◆ WHAT TO DO ◆
Repeat verbatim only the lines from the opening of the material below through the one that contains "Task: Open the Default View dropdown".

◆ PROVIDED DATA ◆
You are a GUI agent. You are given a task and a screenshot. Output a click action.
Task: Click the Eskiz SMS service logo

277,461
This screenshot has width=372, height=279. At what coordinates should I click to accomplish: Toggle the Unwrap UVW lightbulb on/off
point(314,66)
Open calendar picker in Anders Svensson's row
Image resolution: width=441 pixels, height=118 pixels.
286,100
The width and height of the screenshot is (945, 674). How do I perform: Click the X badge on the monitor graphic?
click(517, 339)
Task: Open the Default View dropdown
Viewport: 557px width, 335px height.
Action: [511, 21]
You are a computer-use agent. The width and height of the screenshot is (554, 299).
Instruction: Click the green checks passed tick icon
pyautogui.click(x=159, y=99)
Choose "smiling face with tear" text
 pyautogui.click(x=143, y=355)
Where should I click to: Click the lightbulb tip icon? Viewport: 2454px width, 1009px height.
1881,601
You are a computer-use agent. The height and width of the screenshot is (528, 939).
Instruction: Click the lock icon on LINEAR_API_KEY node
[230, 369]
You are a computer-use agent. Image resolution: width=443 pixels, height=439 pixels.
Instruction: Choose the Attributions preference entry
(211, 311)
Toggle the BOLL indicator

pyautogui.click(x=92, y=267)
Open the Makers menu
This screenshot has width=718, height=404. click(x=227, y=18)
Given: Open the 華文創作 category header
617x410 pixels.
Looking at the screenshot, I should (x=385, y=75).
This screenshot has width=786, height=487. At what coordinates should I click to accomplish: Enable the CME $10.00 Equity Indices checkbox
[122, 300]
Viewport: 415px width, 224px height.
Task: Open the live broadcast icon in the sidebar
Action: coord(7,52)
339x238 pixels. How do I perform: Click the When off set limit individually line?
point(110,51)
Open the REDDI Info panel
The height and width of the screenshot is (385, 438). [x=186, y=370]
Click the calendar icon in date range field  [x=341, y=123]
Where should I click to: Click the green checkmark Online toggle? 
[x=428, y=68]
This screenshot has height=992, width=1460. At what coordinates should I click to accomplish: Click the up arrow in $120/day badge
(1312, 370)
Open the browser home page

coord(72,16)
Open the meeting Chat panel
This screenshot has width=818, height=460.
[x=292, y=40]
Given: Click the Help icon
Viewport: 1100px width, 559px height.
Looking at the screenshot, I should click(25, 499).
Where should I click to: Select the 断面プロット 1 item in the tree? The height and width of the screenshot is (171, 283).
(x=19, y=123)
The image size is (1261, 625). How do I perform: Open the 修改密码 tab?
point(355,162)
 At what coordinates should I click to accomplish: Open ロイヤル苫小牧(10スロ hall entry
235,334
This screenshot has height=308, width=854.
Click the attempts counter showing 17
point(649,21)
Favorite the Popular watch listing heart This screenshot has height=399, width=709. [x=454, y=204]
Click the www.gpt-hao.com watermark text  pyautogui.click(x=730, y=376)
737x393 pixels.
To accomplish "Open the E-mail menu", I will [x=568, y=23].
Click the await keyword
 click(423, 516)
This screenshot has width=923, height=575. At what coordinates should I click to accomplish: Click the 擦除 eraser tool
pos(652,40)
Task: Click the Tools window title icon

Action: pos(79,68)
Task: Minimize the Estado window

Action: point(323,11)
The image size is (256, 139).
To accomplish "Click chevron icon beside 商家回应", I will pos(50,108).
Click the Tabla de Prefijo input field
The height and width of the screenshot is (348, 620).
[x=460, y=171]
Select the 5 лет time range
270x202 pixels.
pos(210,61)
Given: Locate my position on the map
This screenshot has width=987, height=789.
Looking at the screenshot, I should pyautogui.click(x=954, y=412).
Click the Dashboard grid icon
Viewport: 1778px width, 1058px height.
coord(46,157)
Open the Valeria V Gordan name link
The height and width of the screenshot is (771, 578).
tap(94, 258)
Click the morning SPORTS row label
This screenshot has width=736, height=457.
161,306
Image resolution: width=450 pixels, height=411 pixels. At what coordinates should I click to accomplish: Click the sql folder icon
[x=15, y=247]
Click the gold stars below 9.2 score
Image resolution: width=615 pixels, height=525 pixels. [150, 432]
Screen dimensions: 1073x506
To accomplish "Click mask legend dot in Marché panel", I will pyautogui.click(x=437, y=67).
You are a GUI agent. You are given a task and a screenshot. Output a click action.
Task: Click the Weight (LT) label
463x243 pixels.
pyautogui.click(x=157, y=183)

◆ PROBLEM SOLUTION ◆
You are a GUI agent. You are given a task and a screenshot. Output a click action.
Task: Click the Eskiz SMS service logo

277,461
This screenshot has width=372, height=279. At what coordinates should I click to accomplish: Toggle the Unwrap UVW lightbulb on/off
point(314,66)
Open calendar picker in Anders Svensson's row
Image resolution: width=441 pixels, height=118 pixels.
286,100
The width and height of the screenshot is (945, 674). How do I perform: Click the X badge on the monitor graphic?
click(517, 339)
Task: Open the Default View dropdown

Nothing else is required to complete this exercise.